Fault detection and elimination is known as RAIM (Receiver Autonomous Integrity Monitoring). You can also use an altimeter to substitute a satellite input, so that you can detect a fault with only 4 satellites, and eliminate it with 5.

GPS CDI deflection shows horizontal distance from the centerline, contrast with a VOR CDI, which shows the amount of degrees off course you are.

GPS can substitute ADF (Automatic Direction Finder) and DME, except for ADF substitution on NDB approaches without a GPS overlay (“or GPS” in title).

Check GPS NOTAMs before flight, and use RAIM prediction if available.

GPS Augmentation Systems, or Differential GPS (DGPS) is a system that improves GPS accuracy by measuring errors received by reference stations at known locations and then broadcasting those errors to supported GPS receivers. There are a few things here for that:

SBAS - Satellite Based Augmentation System

WAAS (Wide Area Augmentation System) is the US system, EGNOS is the equivalent in Europe.

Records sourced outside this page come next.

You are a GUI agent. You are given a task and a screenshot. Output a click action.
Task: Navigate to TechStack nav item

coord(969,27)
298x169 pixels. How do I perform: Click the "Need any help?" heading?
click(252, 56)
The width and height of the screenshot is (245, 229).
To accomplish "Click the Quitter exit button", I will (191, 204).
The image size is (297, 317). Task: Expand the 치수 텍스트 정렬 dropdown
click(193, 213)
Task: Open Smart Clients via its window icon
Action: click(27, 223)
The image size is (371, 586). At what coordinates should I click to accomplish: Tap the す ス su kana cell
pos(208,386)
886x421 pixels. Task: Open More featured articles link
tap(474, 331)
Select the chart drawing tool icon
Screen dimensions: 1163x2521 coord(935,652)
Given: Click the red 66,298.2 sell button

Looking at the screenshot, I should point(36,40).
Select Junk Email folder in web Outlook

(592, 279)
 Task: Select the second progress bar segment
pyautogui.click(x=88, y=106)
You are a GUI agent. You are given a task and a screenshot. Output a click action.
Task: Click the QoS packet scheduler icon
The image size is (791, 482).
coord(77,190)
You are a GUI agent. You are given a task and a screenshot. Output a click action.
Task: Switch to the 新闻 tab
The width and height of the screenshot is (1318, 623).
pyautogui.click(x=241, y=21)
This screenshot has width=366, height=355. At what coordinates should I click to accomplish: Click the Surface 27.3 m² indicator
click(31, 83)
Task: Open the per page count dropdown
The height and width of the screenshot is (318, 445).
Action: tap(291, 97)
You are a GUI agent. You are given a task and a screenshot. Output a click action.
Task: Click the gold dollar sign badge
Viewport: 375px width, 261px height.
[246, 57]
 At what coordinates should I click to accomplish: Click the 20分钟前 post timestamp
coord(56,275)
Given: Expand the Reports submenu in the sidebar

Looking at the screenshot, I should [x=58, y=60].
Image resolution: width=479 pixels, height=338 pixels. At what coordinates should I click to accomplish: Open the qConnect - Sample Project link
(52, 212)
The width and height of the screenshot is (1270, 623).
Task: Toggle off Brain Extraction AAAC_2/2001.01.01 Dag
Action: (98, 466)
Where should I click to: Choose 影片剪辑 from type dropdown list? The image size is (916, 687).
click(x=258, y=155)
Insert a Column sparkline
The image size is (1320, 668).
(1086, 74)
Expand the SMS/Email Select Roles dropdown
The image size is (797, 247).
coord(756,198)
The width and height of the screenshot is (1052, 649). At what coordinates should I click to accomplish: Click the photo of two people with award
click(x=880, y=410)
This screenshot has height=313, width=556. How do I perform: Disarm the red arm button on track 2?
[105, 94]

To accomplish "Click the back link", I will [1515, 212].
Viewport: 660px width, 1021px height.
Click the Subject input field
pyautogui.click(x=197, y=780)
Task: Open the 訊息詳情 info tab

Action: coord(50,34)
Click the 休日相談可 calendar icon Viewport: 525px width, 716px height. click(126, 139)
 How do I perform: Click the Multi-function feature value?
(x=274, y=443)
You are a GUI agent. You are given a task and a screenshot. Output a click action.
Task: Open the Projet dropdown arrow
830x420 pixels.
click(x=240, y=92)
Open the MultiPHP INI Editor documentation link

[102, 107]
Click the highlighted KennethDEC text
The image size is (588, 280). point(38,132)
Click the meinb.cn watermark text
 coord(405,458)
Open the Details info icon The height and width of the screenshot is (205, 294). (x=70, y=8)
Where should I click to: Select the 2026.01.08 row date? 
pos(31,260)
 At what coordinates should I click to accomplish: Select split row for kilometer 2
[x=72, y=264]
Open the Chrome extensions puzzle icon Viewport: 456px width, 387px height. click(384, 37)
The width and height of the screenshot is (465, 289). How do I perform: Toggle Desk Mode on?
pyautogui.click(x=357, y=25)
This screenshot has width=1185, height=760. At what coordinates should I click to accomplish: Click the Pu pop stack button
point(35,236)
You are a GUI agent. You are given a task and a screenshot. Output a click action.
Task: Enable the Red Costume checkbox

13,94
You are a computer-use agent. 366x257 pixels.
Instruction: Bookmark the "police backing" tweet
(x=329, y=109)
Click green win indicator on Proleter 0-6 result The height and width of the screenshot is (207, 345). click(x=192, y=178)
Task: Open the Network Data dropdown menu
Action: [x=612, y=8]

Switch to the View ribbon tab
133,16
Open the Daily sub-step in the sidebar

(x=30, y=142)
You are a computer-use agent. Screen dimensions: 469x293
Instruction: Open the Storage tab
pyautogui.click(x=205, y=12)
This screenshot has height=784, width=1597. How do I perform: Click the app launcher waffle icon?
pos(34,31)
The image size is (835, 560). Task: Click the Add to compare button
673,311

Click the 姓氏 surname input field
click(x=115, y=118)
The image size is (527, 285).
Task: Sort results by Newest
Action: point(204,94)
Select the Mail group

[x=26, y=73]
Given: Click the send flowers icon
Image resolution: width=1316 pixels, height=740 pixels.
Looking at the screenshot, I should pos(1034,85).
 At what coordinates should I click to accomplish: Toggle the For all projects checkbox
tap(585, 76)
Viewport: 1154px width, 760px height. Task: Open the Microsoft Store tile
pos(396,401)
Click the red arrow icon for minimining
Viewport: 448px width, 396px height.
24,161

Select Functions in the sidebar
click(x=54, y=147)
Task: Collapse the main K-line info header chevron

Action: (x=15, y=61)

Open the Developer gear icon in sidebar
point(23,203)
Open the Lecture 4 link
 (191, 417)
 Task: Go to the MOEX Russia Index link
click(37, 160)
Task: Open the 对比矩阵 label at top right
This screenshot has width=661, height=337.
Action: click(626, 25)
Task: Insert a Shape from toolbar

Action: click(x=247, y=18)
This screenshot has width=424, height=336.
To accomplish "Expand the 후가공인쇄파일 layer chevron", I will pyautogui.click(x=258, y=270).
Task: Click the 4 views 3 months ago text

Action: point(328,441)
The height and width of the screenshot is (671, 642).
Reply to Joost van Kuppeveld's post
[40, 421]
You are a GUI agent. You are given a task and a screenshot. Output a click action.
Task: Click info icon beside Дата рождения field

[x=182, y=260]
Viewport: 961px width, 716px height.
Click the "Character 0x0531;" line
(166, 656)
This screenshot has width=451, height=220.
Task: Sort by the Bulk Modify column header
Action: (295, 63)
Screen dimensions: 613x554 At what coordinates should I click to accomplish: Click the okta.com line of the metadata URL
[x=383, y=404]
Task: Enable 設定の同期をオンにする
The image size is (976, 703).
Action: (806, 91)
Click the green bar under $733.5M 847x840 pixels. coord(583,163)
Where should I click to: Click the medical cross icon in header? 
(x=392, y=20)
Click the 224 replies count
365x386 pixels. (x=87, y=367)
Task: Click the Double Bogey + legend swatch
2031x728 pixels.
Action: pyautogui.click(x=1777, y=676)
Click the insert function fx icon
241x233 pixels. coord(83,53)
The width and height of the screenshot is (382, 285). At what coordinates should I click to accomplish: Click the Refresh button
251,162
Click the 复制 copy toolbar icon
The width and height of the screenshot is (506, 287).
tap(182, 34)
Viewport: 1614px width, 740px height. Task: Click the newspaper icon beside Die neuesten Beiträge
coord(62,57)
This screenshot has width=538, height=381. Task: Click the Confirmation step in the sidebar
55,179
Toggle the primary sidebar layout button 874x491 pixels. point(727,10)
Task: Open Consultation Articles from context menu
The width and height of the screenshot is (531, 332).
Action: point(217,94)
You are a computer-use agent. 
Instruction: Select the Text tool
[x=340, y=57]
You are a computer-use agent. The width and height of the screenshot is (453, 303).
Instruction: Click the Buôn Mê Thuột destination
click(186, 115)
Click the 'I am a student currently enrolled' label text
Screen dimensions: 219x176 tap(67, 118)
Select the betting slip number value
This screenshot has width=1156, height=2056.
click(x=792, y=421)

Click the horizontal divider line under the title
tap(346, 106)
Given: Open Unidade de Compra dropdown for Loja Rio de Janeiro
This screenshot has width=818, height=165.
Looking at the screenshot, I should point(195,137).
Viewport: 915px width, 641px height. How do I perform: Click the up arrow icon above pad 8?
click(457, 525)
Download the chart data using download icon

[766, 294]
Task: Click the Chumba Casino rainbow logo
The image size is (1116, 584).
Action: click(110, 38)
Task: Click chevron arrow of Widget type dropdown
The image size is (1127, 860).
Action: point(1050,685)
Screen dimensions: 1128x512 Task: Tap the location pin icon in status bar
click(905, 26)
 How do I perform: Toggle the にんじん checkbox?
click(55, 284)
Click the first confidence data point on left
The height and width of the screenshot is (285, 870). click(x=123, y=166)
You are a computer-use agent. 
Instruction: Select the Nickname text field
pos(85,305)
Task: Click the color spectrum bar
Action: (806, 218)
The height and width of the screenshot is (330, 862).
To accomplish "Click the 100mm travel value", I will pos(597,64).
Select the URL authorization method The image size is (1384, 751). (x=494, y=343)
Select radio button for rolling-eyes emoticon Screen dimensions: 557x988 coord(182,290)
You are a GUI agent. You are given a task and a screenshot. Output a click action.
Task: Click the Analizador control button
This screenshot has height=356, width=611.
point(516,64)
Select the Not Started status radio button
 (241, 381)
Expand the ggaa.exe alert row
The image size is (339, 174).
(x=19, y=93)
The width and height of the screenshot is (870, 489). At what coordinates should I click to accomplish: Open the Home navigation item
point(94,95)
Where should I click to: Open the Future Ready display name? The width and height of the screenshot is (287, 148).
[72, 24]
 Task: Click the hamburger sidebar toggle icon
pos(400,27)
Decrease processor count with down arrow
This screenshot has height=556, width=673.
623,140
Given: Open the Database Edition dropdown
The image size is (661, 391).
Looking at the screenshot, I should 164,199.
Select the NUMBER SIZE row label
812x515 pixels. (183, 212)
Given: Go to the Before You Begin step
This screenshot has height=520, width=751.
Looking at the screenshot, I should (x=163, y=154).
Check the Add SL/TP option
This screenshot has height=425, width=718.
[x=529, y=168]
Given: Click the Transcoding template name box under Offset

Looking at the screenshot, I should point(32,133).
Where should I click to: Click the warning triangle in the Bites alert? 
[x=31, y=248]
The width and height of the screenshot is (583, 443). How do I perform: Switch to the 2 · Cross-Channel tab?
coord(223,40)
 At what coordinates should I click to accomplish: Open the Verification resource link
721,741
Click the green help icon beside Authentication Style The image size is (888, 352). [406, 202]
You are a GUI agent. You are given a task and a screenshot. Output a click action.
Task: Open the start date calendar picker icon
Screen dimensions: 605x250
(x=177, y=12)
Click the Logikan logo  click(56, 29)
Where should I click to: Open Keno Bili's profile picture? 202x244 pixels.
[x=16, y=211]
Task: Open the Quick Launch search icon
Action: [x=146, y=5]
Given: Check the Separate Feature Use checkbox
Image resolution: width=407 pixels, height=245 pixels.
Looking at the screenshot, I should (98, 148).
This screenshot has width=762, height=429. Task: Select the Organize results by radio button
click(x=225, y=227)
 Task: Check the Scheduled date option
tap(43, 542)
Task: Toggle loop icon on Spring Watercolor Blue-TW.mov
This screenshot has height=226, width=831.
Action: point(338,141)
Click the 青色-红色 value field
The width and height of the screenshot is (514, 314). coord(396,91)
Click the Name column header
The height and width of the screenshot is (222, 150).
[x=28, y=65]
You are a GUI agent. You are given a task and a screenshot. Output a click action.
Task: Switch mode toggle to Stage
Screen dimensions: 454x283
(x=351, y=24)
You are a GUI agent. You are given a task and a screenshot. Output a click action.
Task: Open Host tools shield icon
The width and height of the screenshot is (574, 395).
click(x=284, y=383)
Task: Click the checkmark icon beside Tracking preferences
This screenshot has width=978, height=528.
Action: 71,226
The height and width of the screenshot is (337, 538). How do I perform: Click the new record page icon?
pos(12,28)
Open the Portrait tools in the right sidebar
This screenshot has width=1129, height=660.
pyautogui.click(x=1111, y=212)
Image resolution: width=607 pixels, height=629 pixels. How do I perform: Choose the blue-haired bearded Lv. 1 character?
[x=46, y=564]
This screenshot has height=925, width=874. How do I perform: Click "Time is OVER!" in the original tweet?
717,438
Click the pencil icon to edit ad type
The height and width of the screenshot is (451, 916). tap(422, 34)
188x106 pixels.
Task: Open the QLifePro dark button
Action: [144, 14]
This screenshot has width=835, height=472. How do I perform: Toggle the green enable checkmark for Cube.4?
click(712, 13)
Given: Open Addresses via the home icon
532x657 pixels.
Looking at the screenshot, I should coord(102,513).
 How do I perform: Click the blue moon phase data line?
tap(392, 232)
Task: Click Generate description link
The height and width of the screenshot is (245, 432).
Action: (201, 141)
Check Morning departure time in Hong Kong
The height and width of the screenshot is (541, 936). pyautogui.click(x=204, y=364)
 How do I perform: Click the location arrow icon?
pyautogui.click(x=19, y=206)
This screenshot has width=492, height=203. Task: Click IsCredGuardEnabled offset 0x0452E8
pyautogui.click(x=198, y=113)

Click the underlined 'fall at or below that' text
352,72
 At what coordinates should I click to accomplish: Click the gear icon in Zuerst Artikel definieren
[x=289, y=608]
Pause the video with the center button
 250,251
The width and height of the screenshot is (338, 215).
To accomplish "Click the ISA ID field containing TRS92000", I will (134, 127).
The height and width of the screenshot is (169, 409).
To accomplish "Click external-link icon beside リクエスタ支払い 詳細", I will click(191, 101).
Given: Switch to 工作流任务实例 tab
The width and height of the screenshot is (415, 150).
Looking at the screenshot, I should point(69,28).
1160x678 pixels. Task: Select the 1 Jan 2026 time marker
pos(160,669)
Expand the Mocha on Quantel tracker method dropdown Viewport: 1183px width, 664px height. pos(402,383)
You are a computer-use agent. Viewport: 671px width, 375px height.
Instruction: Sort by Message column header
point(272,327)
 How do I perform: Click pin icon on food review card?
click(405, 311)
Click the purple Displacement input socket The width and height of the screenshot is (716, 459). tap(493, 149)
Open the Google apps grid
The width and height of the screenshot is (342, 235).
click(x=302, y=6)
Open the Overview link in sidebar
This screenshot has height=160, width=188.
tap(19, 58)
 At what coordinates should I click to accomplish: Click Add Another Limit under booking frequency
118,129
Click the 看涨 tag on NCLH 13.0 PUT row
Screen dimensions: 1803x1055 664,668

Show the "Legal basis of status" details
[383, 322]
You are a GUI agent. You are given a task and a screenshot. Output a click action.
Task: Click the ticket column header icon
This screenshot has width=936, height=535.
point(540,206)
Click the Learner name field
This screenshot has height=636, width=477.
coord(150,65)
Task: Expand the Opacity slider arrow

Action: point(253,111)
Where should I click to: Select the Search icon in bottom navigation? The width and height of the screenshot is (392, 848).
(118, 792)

Ground stations (Wide-area Reference Stations and Wide-area Master Stations) measure GPS errors and produce correction signals. “These corrections are broadcasted back to the satellite segment from which they are bounced back to aircraft GPS WAAS receivers to improve accuracy, integrity and availability monitoring for GPS navigation.” This covers a wide area.

GBAS - Ground Based Augmentation System

  • Formerly named Local Area Augmentation System (LAAS) in the US. Now replaced with the ICAO term “GBAS.”
  • Errors are broadcasted via VHF to GBAS-enabled GPS receivers.
  • GBAS is more accurate than WAAS but covers a much smaller geographical area.
  • Allows for category I and above approaches to GLS DA minima.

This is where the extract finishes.